#### [WHAT THE EXERCISE ASKS]
Copy every line from the one that holds "Given: Open Spotify from the taskbar" to the end of the records below, exactly and with nothing else, but without any pictures.

#### [DATA EXCERPTS]
----------------
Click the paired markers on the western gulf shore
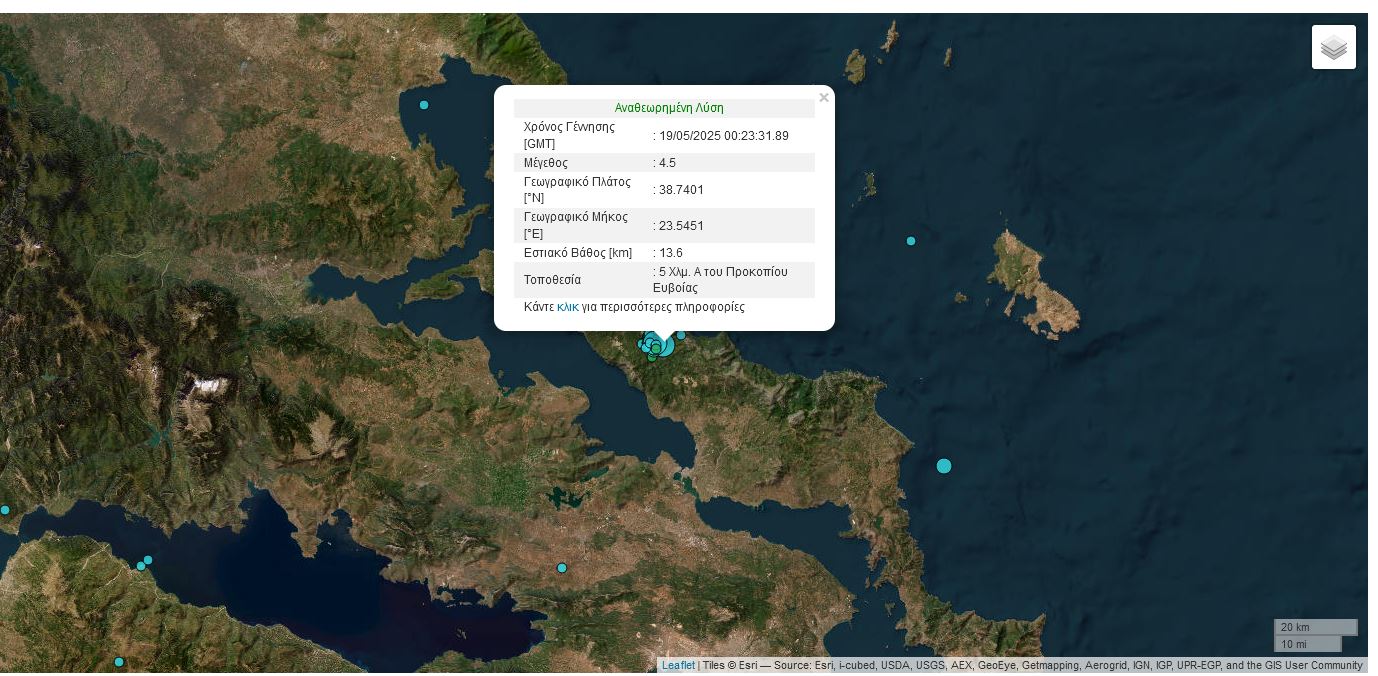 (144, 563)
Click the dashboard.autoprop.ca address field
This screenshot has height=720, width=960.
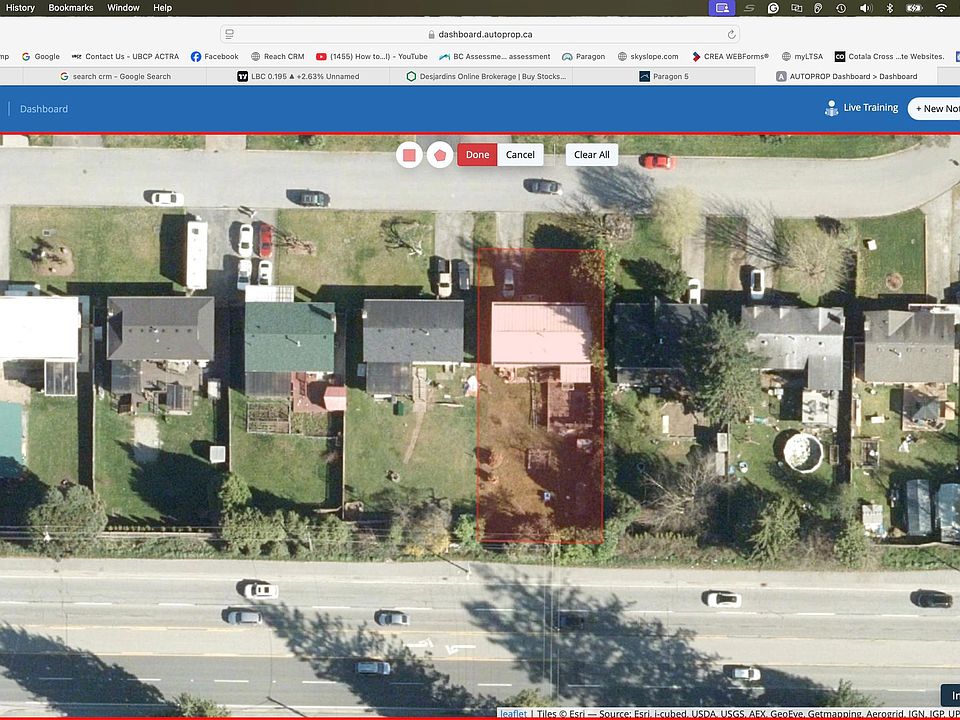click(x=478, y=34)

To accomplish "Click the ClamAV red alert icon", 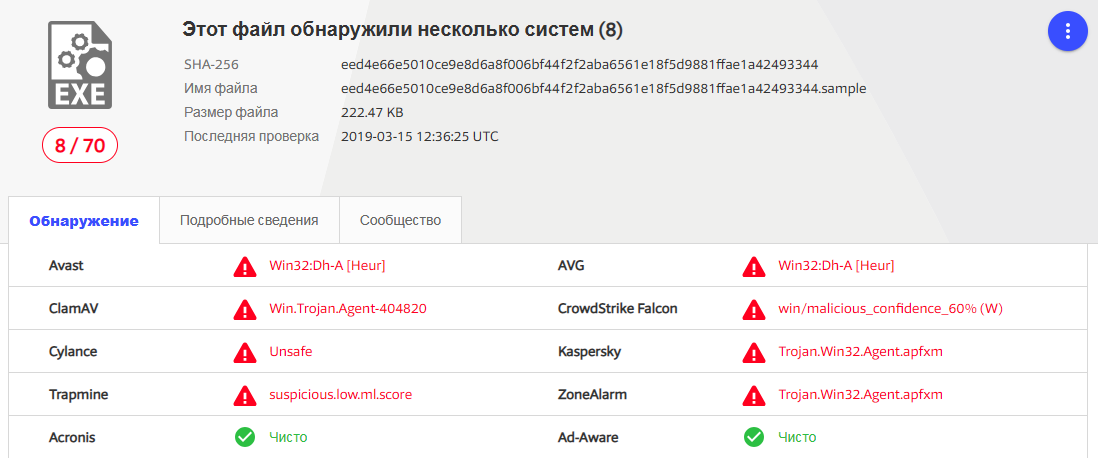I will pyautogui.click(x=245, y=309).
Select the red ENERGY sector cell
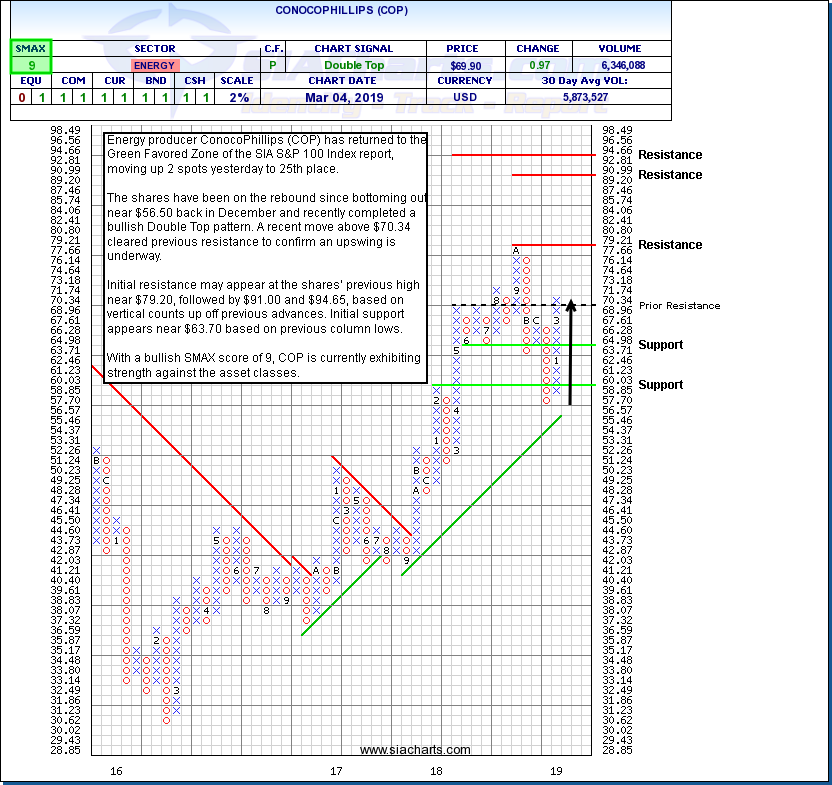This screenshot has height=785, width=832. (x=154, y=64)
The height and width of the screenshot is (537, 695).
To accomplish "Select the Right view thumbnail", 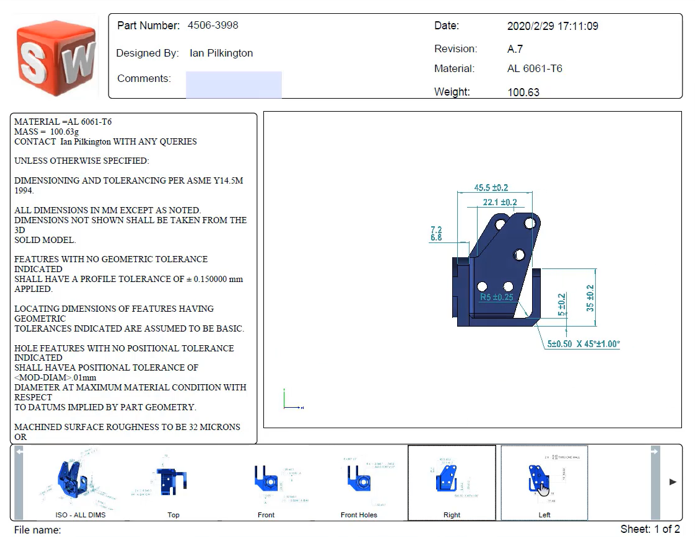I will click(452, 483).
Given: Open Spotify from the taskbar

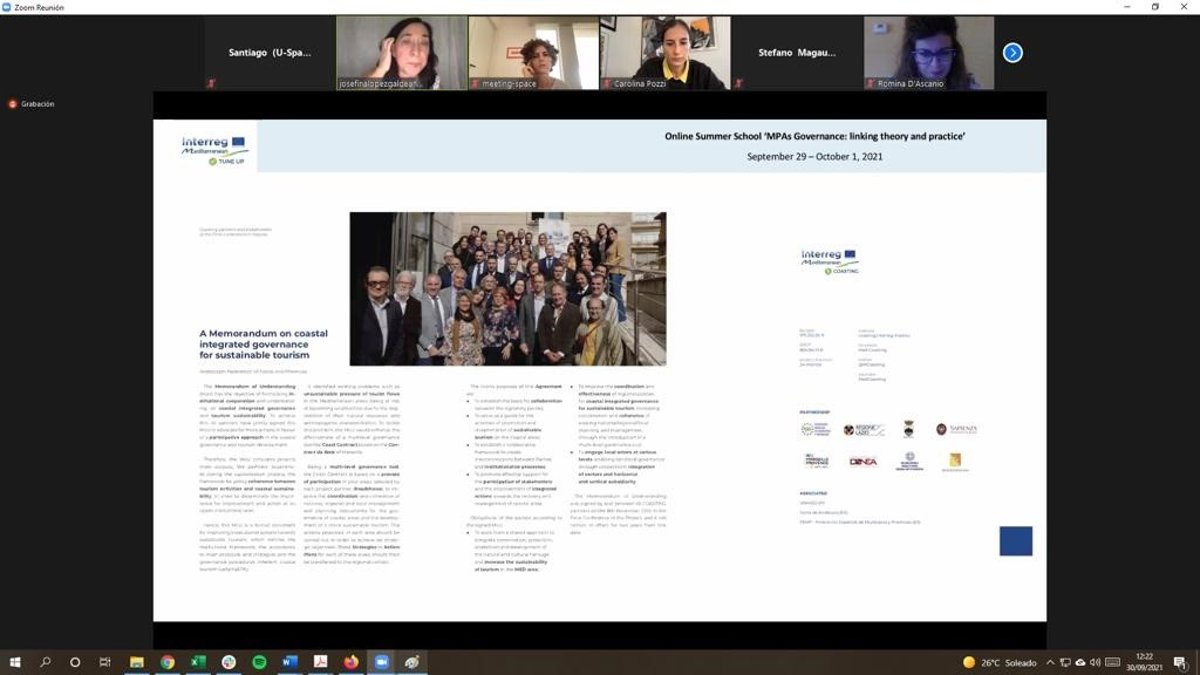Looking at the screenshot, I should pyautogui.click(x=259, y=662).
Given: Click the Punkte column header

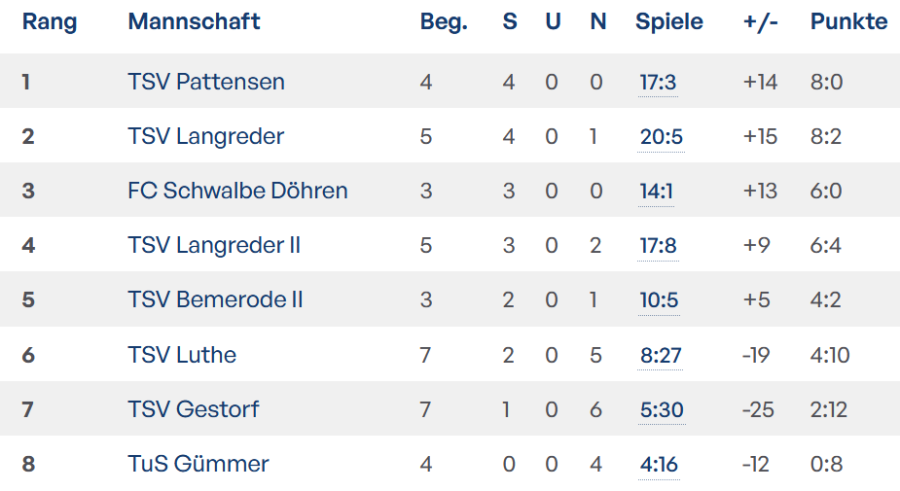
----------------
#### [EXERCISE SOLUTION]
Given: Open Spotify from the taskbar

Looking at the screenshot, I should pyautogui.click(x=259, y=662).
Given: Click the Punkte column header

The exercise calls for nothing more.